### [読解用の抜粋]
╭──

2011.12.31(土)原文を読む(52) 摶手跪拝

見大人所敬但摶手以當跪拝
大人(だいじん)を見、敬う所は但(ただ)搏手(はくしゅ)し、以て当(まさ)に跪拝(きはい)すべし。

貴人に拝謁するとき、尊敬を表すにはただただ拍手し、両膝を床につけて丁重に拝礼しなければならない。

【各語の意味】
…《動》みる。出会う。拝謁する。(会う」の謙譲語)
大人(だいじん)…徳の高い人。高級官僚や貴族。豪族。からだの大きい人。
…《接》=而して。《助》ところ。(動詞を体言化)
…《動》つつしむ。うやまう
…《助》ひたすら。ただただ。(条件や制限がない意)
…《動》たたく。殴り合う。脈打つ(脈搏)。
…《接》=而して。もって。そして。(承接関係) 
…《助》まさに~すべし。「しなければならない」「きっと~である」
…《動》ひざまづく。
…《動》ひざまづいてぬかづく礼。組んだ両手を挙げて上体を曲げる礼。おじぎをする。
跪拝(きはい)…両膝を付いて丁重に拝礼する

【貴人への挨拶の作法】
 「見」は、視覚する意味がもともとであるが、この場合は「会う」の謙譲表現ととるのが適当である。外で偶然に姿を見たときの話ではなく、会見における正式な作法について述べている。
 「所」は接続詞(ほぼ、英語の and と同じ)の場合もあるが、"and"では「そして敬い」の後が続かなくなる。
  ここは動詞「敬う」を名詞化して、「敬うこと」とか「尊敬を表す作法」として主語になると思う。あるいは、拝謁する場所(宮殿など)を示すか。
 「但」は「余分なことは考えず、ただただ、尊敬の念を込めて…」という雰囲気を出す。
 「摶」つまり礼の前にまず、両手を柏手のように叩く。
 「以」は承接関係の接続詞。「A以B」で、「動作Aを行い、続けて動作Bを行う」。
 「当」は、強制または、確実性の助動詞。完全に英語の"must"を連想させる。この語からも、この文が作法を説明している感じが伝わってくる。
 「跪拝」膝を床につけて、深々とお辞儀する。

 ここで連想されるのが、神社への参拝である。参拝の作法は「二礼二拍手一礼」と言い、2回手をたたく。古代は身分の高い人に拝謁するときの作法が、神に対する作法として現在まで残っているのだろうか。神に対しては、古い仕来たりを守ろうとする心理がはたらくからである。

 これまで、文頭をずっと「其」で始めていたが、ここで崩れた。前回、魏志の脱落が割注によって補われたことも合わせて考えると、古い写本が一部失われたのかも知れない。

╰──

### [作成するもの]
抜粋のうち、「跪拝(きはい)…両膝を付いて丁重に拝礼する」を含む語句で始まり「している感じが伝わってくる。」で終わる部分を、「柏手」を「拍手」に置き換えて書き直してください。 この後の資料は使わなくてよい。

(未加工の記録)

╭──

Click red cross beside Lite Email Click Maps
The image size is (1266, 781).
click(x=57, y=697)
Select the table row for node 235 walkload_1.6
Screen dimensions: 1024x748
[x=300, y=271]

╰──

### [課題の回答]
跪拝(きはい)…両膝を付いて丁重に拝礼する

【貴人への挨拶の作法】
 「見」は、視覚する意味がもともとであるが、この場合は「会う」の謙譲表現ととるのが適当である。外で偶然に姿を見たときの話ではなく、会見における正式な作法について述べている。
 「所」は接続詞(ほぼ、英語の and と同じ)の場合もあるが、"and"では「そして敬い」の後が続かなくなる。
  ここは動詞「敬う」を名詞化して、「敬うこと」とか「尊敬を表す作法」として主語になると思う。あるいは、拝謁する場所(宮殿など)を示すか。
 「但」は「余分なことは考えず、ただただ、尊敬の念を込めて…」という雰囲気を出す。
 「摶」つまり礼の前にまず、両手を拍手のように叩く。
 「以」は承接関係の接続詞。「A以B」で、「動作Aを行い、続けて動作Bを行う」。
 「当」は、強制または、確実性の助動詞。完全に英語の"must"を連想させる。この語からも、この文が作法を説明している感じが伝わってくる。